Key-note speech: Increase of the far-right profile in Europe: threat to liberal democracy
The first part of the conference focused on the new political reality in the modern world, causes of far-right emergence and that of the mainstreaming and normalization of far-right political players and their ideology.
The conference started with the first key-note speech by Professor Cas Mudde, Dutch political scientist whose research focuses on political extremism and populism in Europe and the United States. His research interests include the areas of political parties, extremism, democracy, civil society and European politics. At this conference, the Georgian audience had an honor to listen to his short lecture about how the far-right politics dominate in modern Europe and what are the causes of the far-right emergence. Prof. Mudde also talked about the prospects of the radical right-wing movements in Europe, the impact that their actions might have on liberal democracy as well as the perspectives of the far-right groups and political actors in the West. He also discussed the common strategies of the right-wing populist actors and anti-democratic tendencies of the ultranationalists in Europe.
Panel discussion : How the far-right groups instrumentalize mainstream media and social networks in Georgia
In the panel discussion of the conference, the Georgian researchers and experts provided brief overviews of the far-right groups’ impact on the democratization process in Georgia. The panel focused on the analysis of the Georgian mainstream and social media, as these are the most convenient tools for the far-right groups to spread their messages, narratives and by that gain support.

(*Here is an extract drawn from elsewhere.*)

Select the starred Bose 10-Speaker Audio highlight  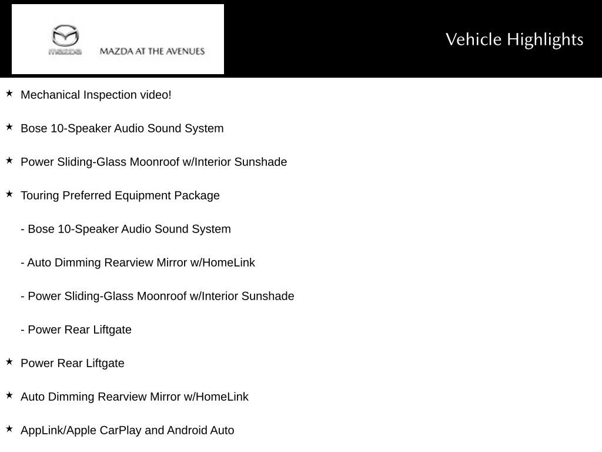click(122, 128)
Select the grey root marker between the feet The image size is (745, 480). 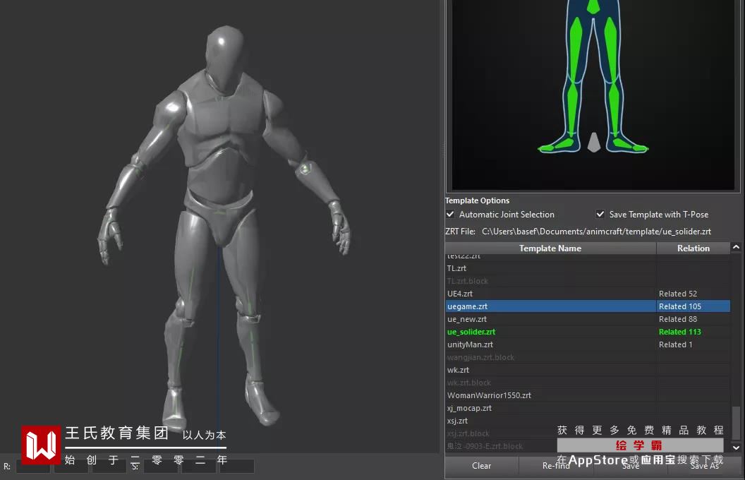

The first speaker of the panel was Dr. Nino Abzianidze, Associated Professor at the Gerogian Institute of Public Affairs and a communications coordinator at GIP. Nino has worked as a postdoctoral researcher at the Departments of Political Science at the University of Copenhagen, Denmark, and the Central European University in Budapest. She presented the key findings of her working paper “Media coverage of the ultranationalist groups in Georgia: mapping the structure of the discourse” published under the framework of this project. In her speech, she distinguished the patterns of media coverage of Georgian ultranationalist groups and their discourse as covered by the three Georgian mainstream TV channels: Rustavi2, Imedi TV, and the 1st Channel of the Georgian Public Broadcaster. She explained whether and how much the ultranationalist narratives penetrate media discourse in Georgia, whether the media gives space to the counter arguments to ultra-nationalism, and who are the actors who set the discursive agenda around these issues.

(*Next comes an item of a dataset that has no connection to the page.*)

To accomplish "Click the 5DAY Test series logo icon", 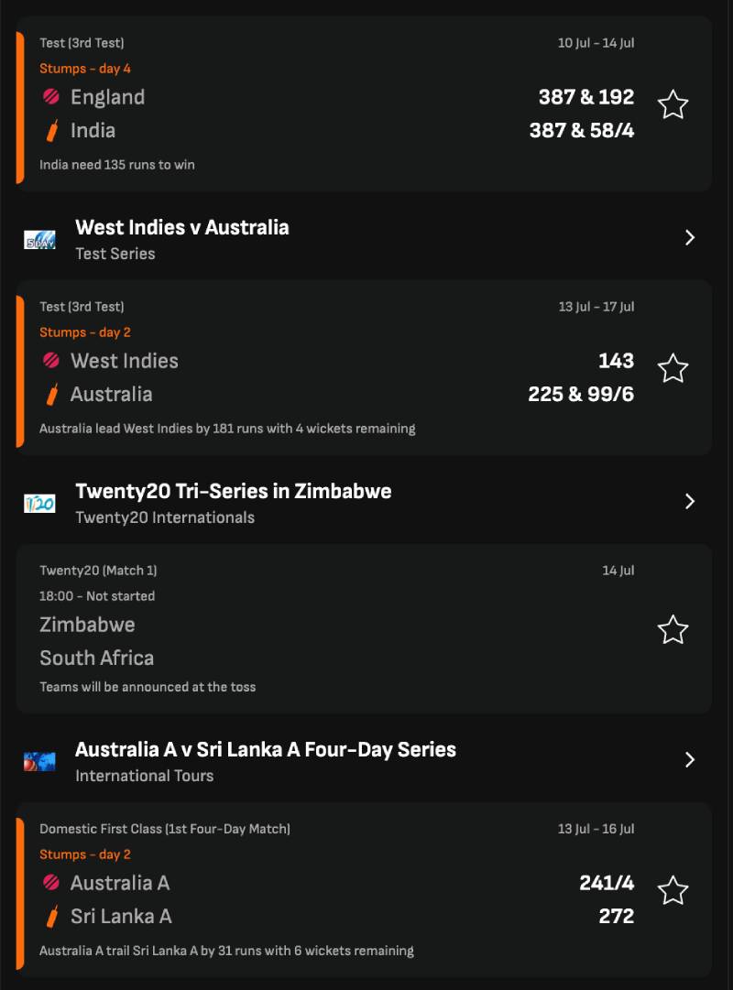I will point(39,240).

The second local speaker was Dr. David Sichinava, Research Director at CRRC-Georgia. He is an assistant professor at Tbilisi State University and teaches introductory and advanced research methods classes. At this event, Mr. Sichinava talked about the results of the study that CRRC Georgia published regarding the narratives of the Georgian far-right groups spread in social media in Georgian language. He emphasised the anti-liberal rhetoric of the far-right groups and discussed how pro-Russian their message-box is in reality.

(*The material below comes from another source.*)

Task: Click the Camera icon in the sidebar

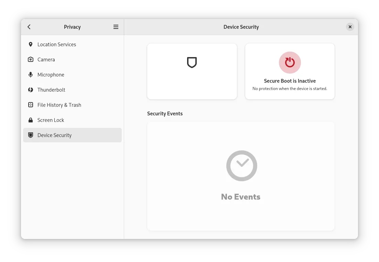Action: point(31,59)
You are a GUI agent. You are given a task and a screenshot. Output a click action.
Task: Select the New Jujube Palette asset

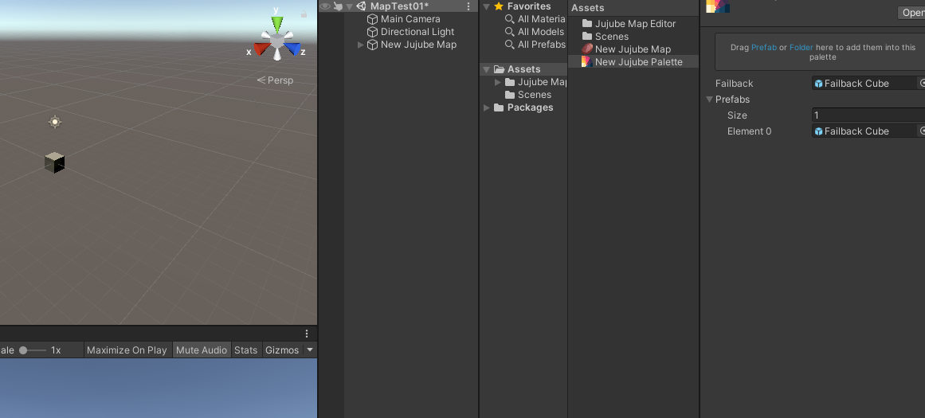point(638,62)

The discussant of this panel was Dr. Lia Tsuladze, Associate Professor of Sociology, Faculty of Social and Political Sciences, Tbilisi State University; Executive Director of the Center for Social Sciences (CSS). Ms. Tsuladze summarised the two presentations and presented her views regarding the role of media and social media as an instrument for spreading the far-right narratives.
The participants of the concluding conference were Georgian and international scholars, experts, students and other stakeholders, who had an opportunity to ask questions after finishing the speeches in two rounds of Q&A format.